Kakak laki-lakinya, Graham Harrington, mendukungnya di perusahaan. Dia pernah bersumpah di depan umum bahwa perusahaan akan selalu menjadi milik Claire, dan dia hanya orang yang menghasilkan uang untuknya.
Satu-satunya orang yang pernah mendorongnya untuk keluar dari zona nyamannya adalah Nina Harrington, "pewaris yang salah" yang dibesarkan di tempat Claire. Nina menyuruhnya untuk mandiri, berhenti bergantung pada orang lain.
Claire menertawakannya, mengira Nina hanya terlalu memikirkan segalanya.
Hingga berita itu tersiar-Nina telah ditikam di garasi bawah tanah Harrington Group.
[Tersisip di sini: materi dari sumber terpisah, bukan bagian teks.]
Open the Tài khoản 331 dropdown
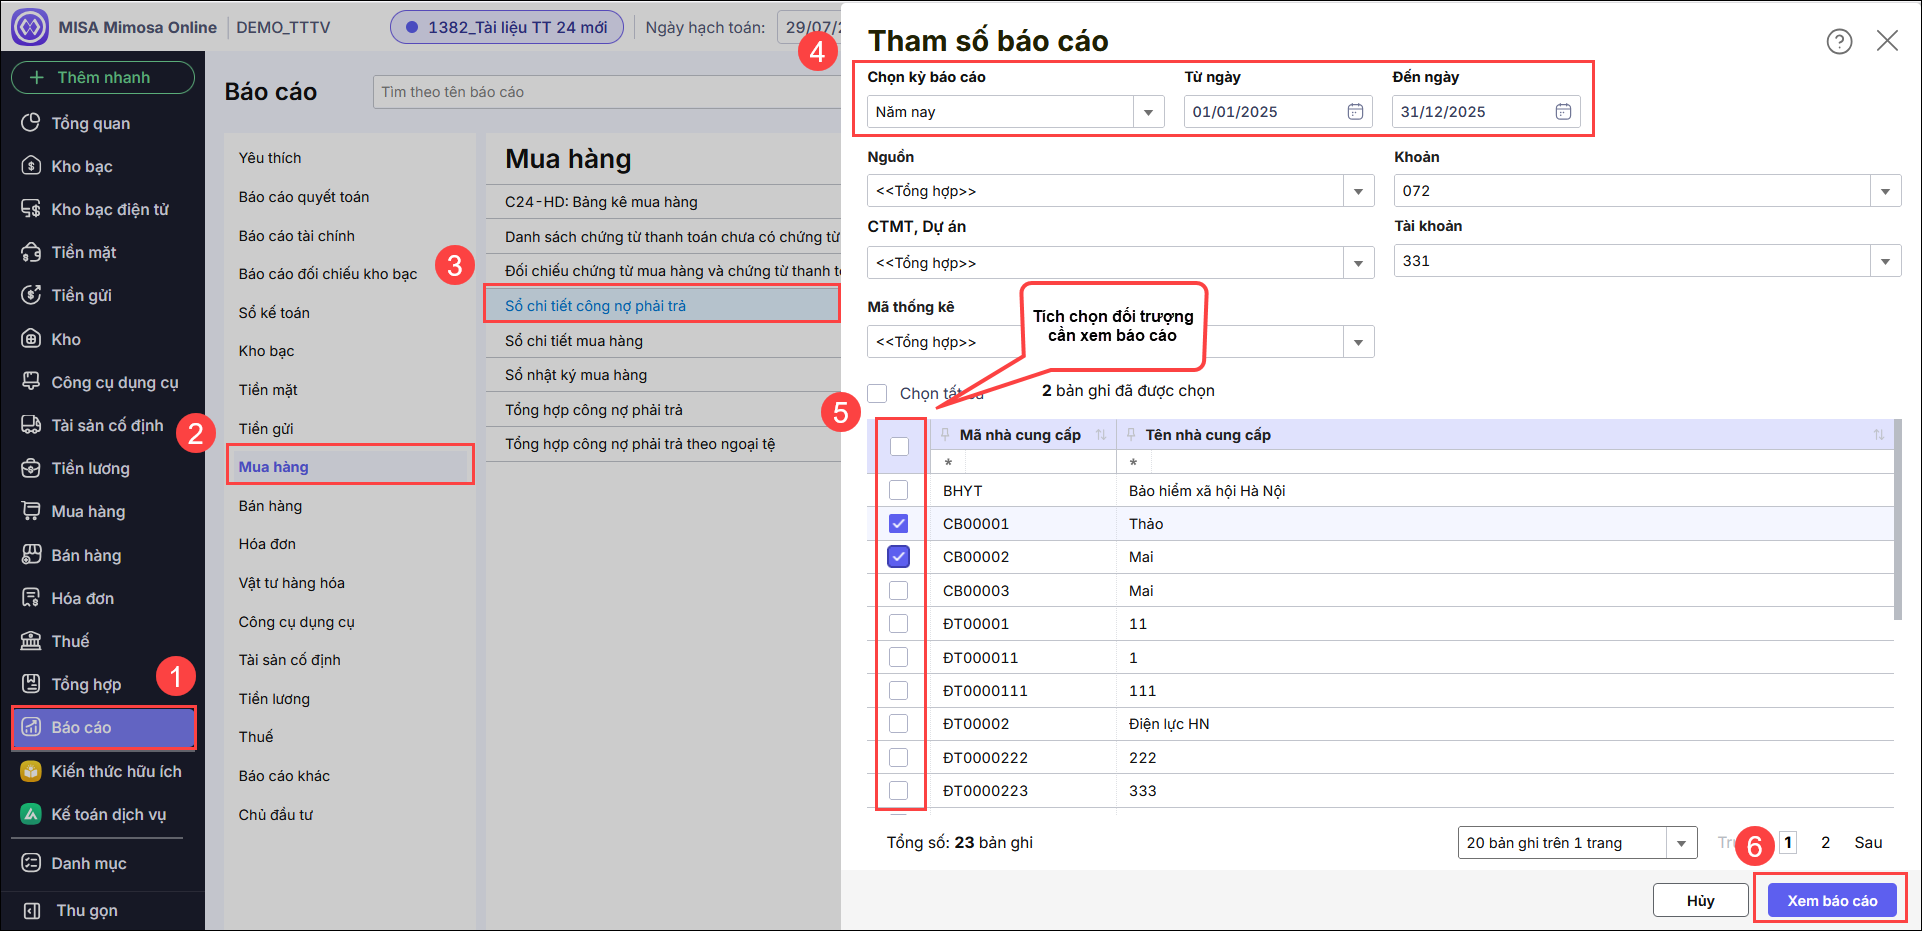1922x931 pixels. [x=1885, y=262]
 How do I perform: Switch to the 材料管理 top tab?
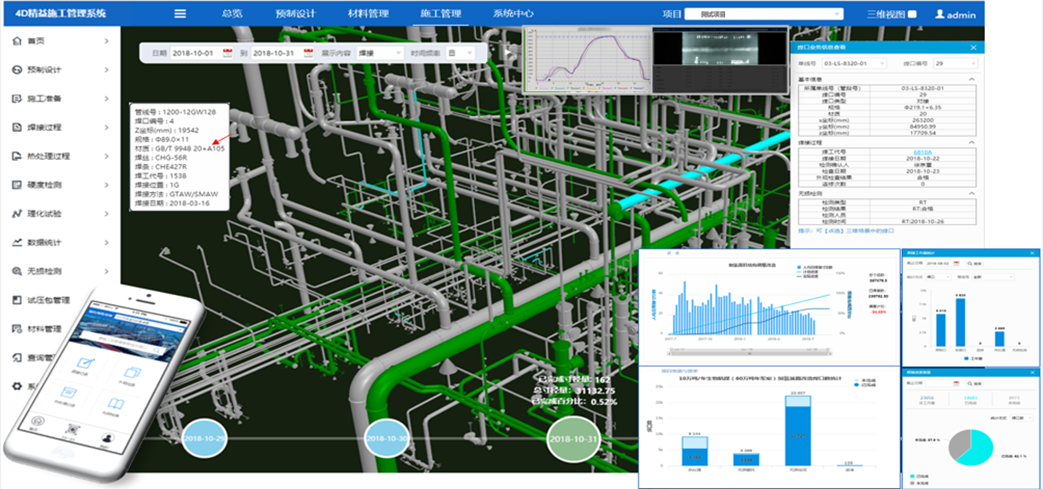(x=366, y=14)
Claire bergegas menelepon satu-satunya orang yang paling ia percaya-Gavin. Tetapi balasan dari rumah sakit menghancurkannya. Gavin sedang dioperasi... menyelamatkan pria yang menyerang Nina.
Bahkan saudaranya, Graham, mengerahkan semua staf medis yang tersedia untuk memastikan penyerangnya selamat.
Claire berteriak. Dia memohon. Dia berlutut, memohon mereka untuk menyelamatkan saudara perempuannya.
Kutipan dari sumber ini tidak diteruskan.